• Exercise text:
A best-selling author and a top-selling crime writer are two of the latest names to confirm they’ll be taking part in this year’s Jersey Festival of Words.
The event which is now in its fourth year is taking place from the 26th to 30th September.
Pictured: One of the big draws at this year's festival is likely to be best-selling author Joanna Trollope.
One of the latest names to confirm they’ll be taking part is Joanna Trollope whose 20-plus novels about modern love, marriage and community life have kept her among the best-sellers for over 30 years. Her latest novel, An Unsuitable Match, explores the challenges of love in later life, with the reactions of grown-up children to contend with.
Pictured: Peter James, voted Best Crime Writer of All Time, who's recently moved to Jersey has sold more then 19 million books (credit: James Clarke).
Also confirmed is an author Voted Best Crime Writer of All Time by W H Smith readers and winner of the Crime Writers’ Association Diamond Dagger, Peter James. He’s recently become a Jersey resident and plans to write a novel based in the island soon. His latest novel, Dead If You Don’t, is the 14th to feature Brighton-based detective DS Roy Grace in a series that has sold over 19 million copies and been translated into 37 languages.
Novelists signed up for the Jersey Festival of Words 2018 also include some of the most acclaimed new names in modern fiction.
Libby Page’s first novel, The Lido, was snapped up for international publication within hours of submission. It tells the story of a public bathing pool in London under threat from property developers and how such old-style lidos, like Jersey’s own at Havre des Pas, have the power to bring communities together.
Jersey Occupation heroine and groundbreaking artist Claude Cahun is the subject of Never Anyone But You, a new novel by Rupert Thomson, whose earlier work, The Insult, was named by David Bowie as one of the 100 Must-Read Books of All Time.

(Pixel coordinate grounding data)
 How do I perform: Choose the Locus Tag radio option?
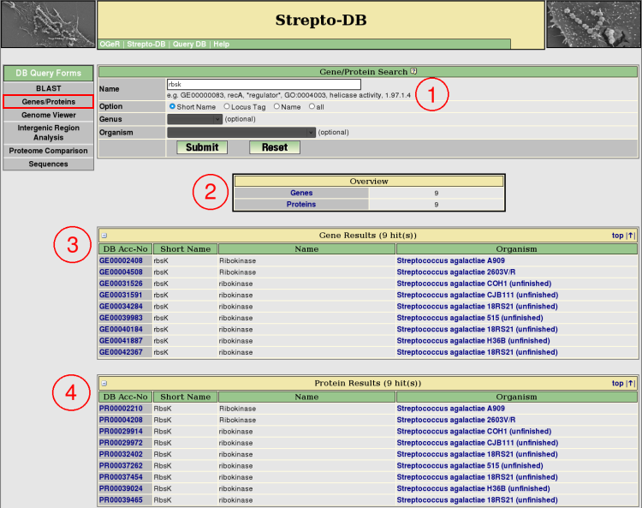coord(227,106)
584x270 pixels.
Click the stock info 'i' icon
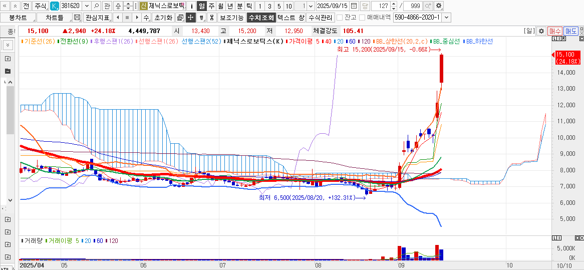click(192, 6)
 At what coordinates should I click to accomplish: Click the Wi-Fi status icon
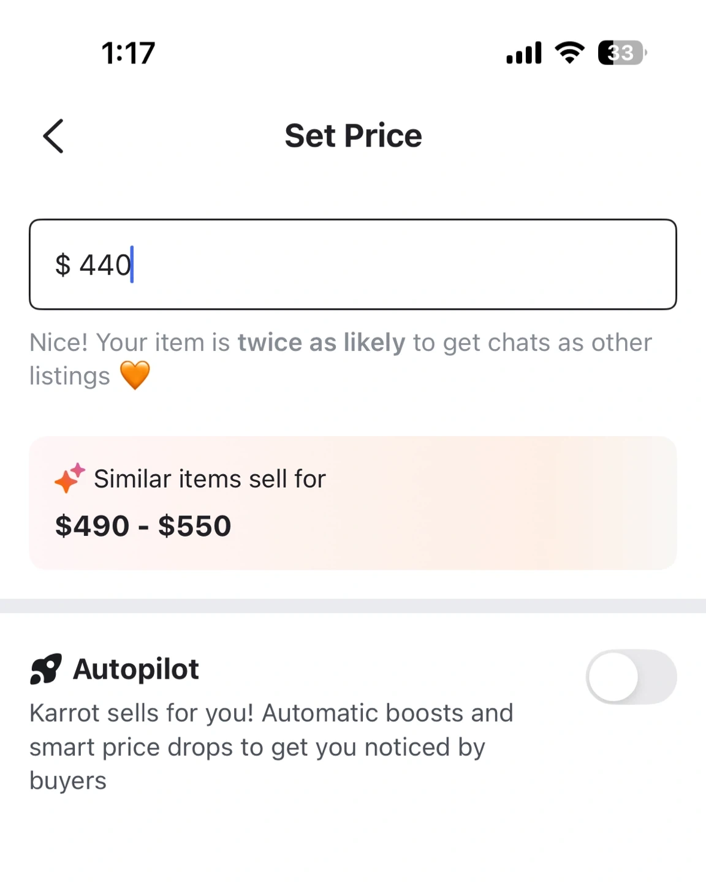(569, 53)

• Tasks to carry out:
1. Reproduce the part of the festival article that begins at the words "The event which" and stops after "(credit: James Clarke).", swapping "Joanna Trollope" for "the novelist" each time it appears.
2. According to the festival article, what has kept Joanna Trollope among the best-sellers for over 30 years? Answer in one to three sentences.
The data above is separate material, unconnected to the festival article.

• Answers in order:
1.
The event which is now in its fourth year is taking place from the 26th to 30th September.
Pictured: One of the big draws at this year's festival is likely to be best-selling author the novelist.
One of the latest names to confirm they’ll be taking part is the novelist whose 20-plus novels about modern love, marriage and community life have kept her among the best-sellers for over 30 years. Her latest novel, An Unsuitable Match, explores the challenges of love in later life, with the reactions of grown-up children to contend with.
Pictured: Peter James, voted Best Crime Writer of All Time, who's recently moved to Jersey has sold more then 19 million books (credit: James Clarke).

2. Her novels have kept her there. She has written more than 20 of them, and they deal with modern love, marriage and community life.